Every day, every hour, every minute we exude valuable bytes into the traffic of the internet ether. As we trek from page to page, site to site, app to app, device to device, phone tower to phone tower, wi-fi to wi-fi, car to desktop, supermarket to gym – the big data capitalists extract the oil from each digital handshake.
Smart, hyperconnected and addicted
Over 90% of Australians own a mobile phone and nearly half of us check our mobile device at least once every 30 minutes. That scroll-and-swipe, highly addictive behavioural information is pure gold to those that have access to it.
Our homes get smarter by the year, with nearly three-million Australian households now using smart speakers. TVs, doorbells and voice-controlled vacuum cleaners all share private information to third parties for consumer behaviour and marketing objectives.
Every time we log in, load a page, swipe an ID or credit card, play a game, use a smartwatch – virtually anything we do every day – we are tracked. We cannot escape it. We are hyperconnected.
We need it: to check our bank balance, pay our bills, to drive our car, to use public transport, to hail a ride-share, to order dinner. We do our tax, we access our health records, we share a workplace cloud, we upload assignments, we check the weather and facetime the folks. All to get through the necessarily digital day.
Data exhaust – the records and traces we leave behind as we traverse the internet is our digital footprint. We unwittingly, yet willingly gift this stuff into the hands of the Surveillance Capitalists. It happened as you arrived at this page – you dropped a little data nugget. Did you tick the “accept cookies” box? Did you read all the Ts and Cs for every page and app to get here?
Either way – you choose to share your data. Consent to your private data is often assumed. And that consent is regularly abused. A recent Irish report found almost all websites it studied revealed cookie and tracking compliance issues – some with serious breaches.
Stealing our private experience
The guru of Surveillance Capitalism is Professor Shoshanna Zuboff. She is the author of The Age of Surveillance Capitalism: The Fight for a Human Future at the New Frontier of Power.
In a recent interview, Zuboff explained: “Surveillance capitalism exists by unilaterally taking – what any eight-year-old would translate as stealing – our private experience, translating it into behavioural data for analysis, manufacture, and sales.”
In her 700-page tome Zuboff describes the: “new phase in economic history in which private companies and governments track your every move with the goal of predicting and controlling your behaviour. Under surveillance capitalism you are not the customer or even the product: you are the raw material.”
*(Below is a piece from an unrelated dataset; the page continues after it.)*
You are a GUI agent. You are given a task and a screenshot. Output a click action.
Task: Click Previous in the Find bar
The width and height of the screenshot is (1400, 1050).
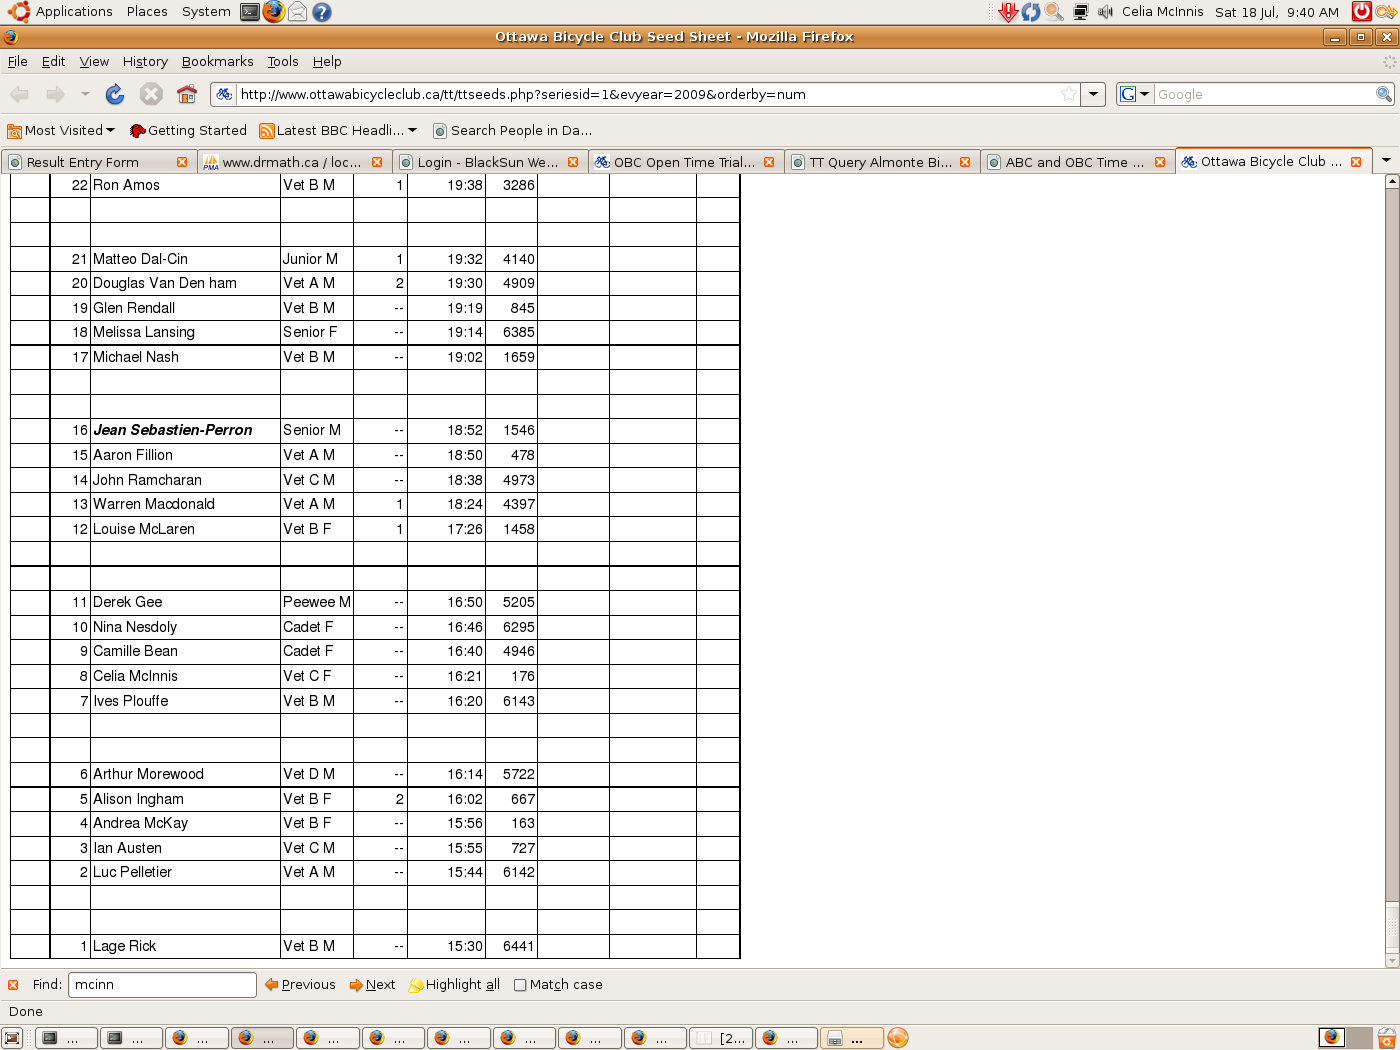tap(301, 985)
But do we know what happens to our data? A recent Deloitte report shows that only 7% of consumers had a very good understanding of how their personal information would be used after they consented to its use.
Nevertheless, this seemingly innocuous data contains invaluable information about the choices we make, our actions and preferences. It may include log files, cookies, temp-files and much more – often termed metadata – and this information is generated in almost every digital process or transaction.
Once accumulated, across all those transactions (micro-moments as Google coins them), that’s a lot of data. Image all of it. Generated all day every day by billions of us. It is Big Data.
Once analysed, this data can reveal individually significant information to marketers and business entities. And it works. As I write this article my Facebook feed is advertising smart vacuum cleaners, cookies, surveillance cameras and data lakes ad nauseum.
Data Exhaust to divine your future
In the early days of the web, data exhaust was considered waste. But the then fledgling search engine company Google discovered how the behavioural residue from user searches, can predict and monetise human experience. Even better, they could grab it for free.
The Surveillance capitalists (Google, Facebook, Amazon, Microsoft, Apple et al) want all your data. They are listening. They need to know the things you say, how and why you say them. The more data they collect, the clearer the data portrait – the easier to monetise your behaviour.
Google says: by utilizing its analytics tools, businesses can “predict future actions people may take,” including predicting the “likelihood that users who have visited your app or site will purchase in the next seven days.” Effectively, Google confidently offers prediction behaviour products. And if your business can predict user behaviour, it can modify future consumer activities.
Likewise, Facebook will “use data from advertisers and other partners about your activity on their websites and apps, as well as certain offline interactions; use information we have about others and their activity; use data like your activity on websites off Facebook to decide which ads to show you… based on information from a specific business that has shared a list of individuals or devices with us.”
Indeed, an Intercept article shows how the social media giant goes further than just a few personal ads on your feed. Facebook will use your data “to train AI prediction models that will be used to target and extract money from you on the basis of what you’re going to do in the future.”
Willingly tracked and happily commodified
Google and Facebook collect an alarming amount of data as you travel the digital universe. And most rational people would not let governments or corporations install tracking devices or establish cameras and microphones in our homes – yet we have.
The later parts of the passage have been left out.